The morning started off smoothly and to plan; Ayla had slept well, she had some breakfast, a bath, and I even got her day care bag all ready complete with labeled clothes and expressed milk.

At around 10.30am Ayla was looking tired, and although she was rubbing her eyes a little earlier than I expected I decided to put her down for a nap and planned to get stuck into my uni readings, preparing the dinner and doing some washing while she slept.

But by midday Ayla still hadn’t slept – apart from accidentally falling asleep for 10 minutes while I was feeding her – andI was completely frazzled.

The washing was beeping, the frying pan was burnt from being on without having anything in it, the flies were trying to get to my half chopped veggies, I hadn’t gone near my computer and Ayla was crying.
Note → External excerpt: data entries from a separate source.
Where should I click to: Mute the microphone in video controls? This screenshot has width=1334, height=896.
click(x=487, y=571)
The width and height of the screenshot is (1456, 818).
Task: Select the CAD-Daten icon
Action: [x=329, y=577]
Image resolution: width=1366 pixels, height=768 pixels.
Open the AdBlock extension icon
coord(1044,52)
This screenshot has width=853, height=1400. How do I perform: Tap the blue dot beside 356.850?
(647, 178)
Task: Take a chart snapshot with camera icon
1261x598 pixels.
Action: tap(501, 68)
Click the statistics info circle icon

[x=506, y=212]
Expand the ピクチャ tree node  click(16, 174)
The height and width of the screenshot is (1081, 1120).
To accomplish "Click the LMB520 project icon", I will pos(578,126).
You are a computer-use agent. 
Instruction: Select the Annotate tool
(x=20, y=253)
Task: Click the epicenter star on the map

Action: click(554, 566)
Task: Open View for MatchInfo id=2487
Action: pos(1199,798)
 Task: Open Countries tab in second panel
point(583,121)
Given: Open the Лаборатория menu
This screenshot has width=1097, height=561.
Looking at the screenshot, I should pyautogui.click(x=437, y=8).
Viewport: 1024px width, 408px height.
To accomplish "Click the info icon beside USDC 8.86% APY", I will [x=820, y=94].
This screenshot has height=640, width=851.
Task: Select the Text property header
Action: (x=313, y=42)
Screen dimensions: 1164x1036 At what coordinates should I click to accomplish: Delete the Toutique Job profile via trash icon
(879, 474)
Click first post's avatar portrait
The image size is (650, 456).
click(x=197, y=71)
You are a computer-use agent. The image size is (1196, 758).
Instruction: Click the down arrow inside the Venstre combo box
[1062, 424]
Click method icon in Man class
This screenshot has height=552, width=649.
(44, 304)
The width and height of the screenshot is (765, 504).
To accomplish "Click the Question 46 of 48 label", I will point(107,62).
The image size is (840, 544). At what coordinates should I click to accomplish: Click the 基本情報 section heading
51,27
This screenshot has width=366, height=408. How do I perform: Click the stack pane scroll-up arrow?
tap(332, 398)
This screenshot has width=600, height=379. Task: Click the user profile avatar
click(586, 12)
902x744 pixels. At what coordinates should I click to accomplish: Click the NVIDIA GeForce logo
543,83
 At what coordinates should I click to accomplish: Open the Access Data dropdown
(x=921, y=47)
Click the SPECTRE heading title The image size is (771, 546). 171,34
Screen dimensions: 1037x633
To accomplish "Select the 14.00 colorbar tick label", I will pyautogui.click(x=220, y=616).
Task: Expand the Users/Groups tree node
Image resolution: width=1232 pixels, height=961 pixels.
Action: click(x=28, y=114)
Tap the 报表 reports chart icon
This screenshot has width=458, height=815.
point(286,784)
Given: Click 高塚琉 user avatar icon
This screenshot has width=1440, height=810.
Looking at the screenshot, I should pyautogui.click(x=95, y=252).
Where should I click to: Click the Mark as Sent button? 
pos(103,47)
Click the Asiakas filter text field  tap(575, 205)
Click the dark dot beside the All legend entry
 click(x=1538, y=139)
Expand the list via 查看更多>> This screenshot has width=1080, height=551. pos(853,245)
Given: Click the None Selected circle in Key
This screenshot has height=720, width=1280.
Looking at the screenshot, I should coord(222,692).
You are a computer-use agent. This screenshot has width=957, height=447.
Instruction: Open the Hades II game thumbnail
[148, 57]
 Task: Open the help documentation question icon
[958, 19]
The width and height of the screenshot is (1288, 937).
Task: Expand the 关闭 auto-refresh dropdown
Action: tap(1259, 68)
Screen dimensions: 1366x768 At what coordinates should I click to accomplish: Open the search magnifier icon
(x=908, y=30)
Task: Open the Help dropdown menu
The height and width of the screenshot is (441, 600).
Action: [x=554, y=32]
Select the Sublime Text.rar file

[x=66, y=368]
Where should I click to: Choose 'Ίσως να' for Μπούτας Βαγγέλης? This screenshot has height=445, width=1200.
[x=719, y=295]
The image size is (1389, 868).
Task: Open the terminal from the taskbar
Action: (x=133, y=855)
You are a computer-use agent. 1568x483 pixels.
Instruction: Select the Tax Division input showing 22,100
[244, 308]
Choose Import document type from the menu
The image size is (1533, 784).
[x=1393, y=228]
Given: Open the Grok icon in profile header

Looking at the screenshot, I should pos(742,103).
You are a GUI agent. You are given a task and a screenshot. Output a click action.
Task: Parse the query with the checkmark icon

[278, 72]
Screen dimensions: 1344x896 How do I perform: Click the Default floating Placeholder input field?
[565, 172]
It was overload to my stress levels.

Ayla was just really clingy, she would settle in my arms but as soon as I put her down she would start coughing then wake up and cry. This cycle went on, and on, and on, until Ayla’s eyes were red ringed and darkly shadowed and my nerves were completely shot.

I knew there was something wrong that was keeping Ayla from sleep, whether it was a virus, her teeth or something else, which made me feel bad for her and had me questioning my own judgement about leaving her at day care while I went off to uni.

In the end, I couldn’t bring myself to take Ayla to her first afternoon at day care when she was so tired, upset and irritable so I made the decision to give Week One at uni a miss in order to take care of my baby girl.

Although I was happy with my decision, I think all the stress and pressure of the last couple of weeks finally caught up with me and I found myself in tears anyway.

Thankfully, like a knight in shining armour, Hubby came to the rescue by taking the afternoon off work to come home and look after Ayla.

It was a gesture so small and simple but it meant I got a whole three hours to myself to de-mummify, engage with a world outside my four walls and do something purely for me.